> Task objective: Rewrite the records below as a numbered list, one line per item, and omit any blank lines.

> Provided information:

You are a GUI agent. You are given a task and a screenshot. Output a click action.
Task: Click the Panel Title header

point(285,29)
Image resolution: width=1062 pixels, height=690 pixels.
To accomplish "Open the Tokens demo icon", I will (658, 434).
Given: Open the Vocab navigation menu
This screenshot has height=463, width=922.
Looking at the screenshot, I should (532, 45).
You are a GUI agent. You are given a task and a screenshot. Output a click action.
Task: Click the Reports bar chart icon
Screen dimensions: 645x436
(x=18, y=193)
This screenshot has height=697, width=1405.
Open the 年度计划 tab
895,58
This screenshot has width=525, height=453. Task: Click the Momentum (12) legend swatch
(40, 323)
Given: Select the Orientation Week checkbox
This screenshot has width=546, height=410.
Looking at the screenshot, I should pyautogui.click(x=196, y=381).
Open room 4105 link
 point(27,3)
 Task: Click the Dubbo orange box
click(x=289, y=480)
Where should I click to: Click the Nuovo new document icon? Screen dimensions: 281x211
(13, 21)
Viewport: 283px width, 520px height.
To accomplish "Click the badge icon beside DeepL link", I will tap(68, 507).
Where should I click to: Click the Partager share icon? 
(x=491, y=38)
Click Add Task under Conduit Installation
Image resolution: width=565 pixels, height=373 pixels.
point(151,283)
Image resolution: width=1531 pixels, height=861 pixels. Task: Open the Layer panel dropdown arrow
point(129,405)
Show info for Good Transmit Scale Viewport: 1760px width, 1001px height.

> Final answer:
1. You are a GUI agent. You are given a task and a screenshot. Output a click action.
2. Task: Click the Panel Title header
3. point(285,29)
4. Image resolution: width=1062 pixels, height=690 pixels.
5. To accomplish "Open the Tokens demo icon", I will (658, 434).
6. Given: Open the Vocab navigation menu
7. This screenshot has height=463, width=922.
8. Looking at the screenshot, I should (532, 45).
9. You are a GUI agent. You are given a task and a screenshot. Output a click action.
10. Task: Click the Reports bar chart icon
11. Screen dimensions: 645x436
12. (x=18, y=193)
13. This screenshot has height=697, width=1405.
14. Open the 年度计划 tab
15. 895,58
16. This screenshot has width=525, height=453. Task: Click the Momentum (12) legend swatch
17. (40, 323)
18. Given: Select the Orientation Week checkbox
19. This screenshot has width=546, height=410.
20. Looking at the screenshot, I should pyautogui.click(x=196, y=381).
21. Open room 4105 link
22.  point(27,3)
23.  Task: Click the Dubbo orange box
24. click(x=289, y=480)
25. Where should I click to: Click the Nuovo new document icon? Screen dimensions: 281x211
26. (13, 21)
27. Viewport: 283px width, 520px height.
28. To accomplish "Click the badge icon beside DeepL link", I will tap(68, 507).
29. Where should I click to: Click the Partager share icon? 
30. (x=491, y=38)
31. Click Add Task under Conduit Installation
32. Image resolution: width=565 pixels, height=373 pixels.
33. point(151,283)
34. Image resolution: width=1531 pixels, height=861 pixels. Task: Open the Layer panel dropdown arrow
35. point(129,405)
36. Show info for Good Transmit Scale Viewport: 1760px width, 1001px height.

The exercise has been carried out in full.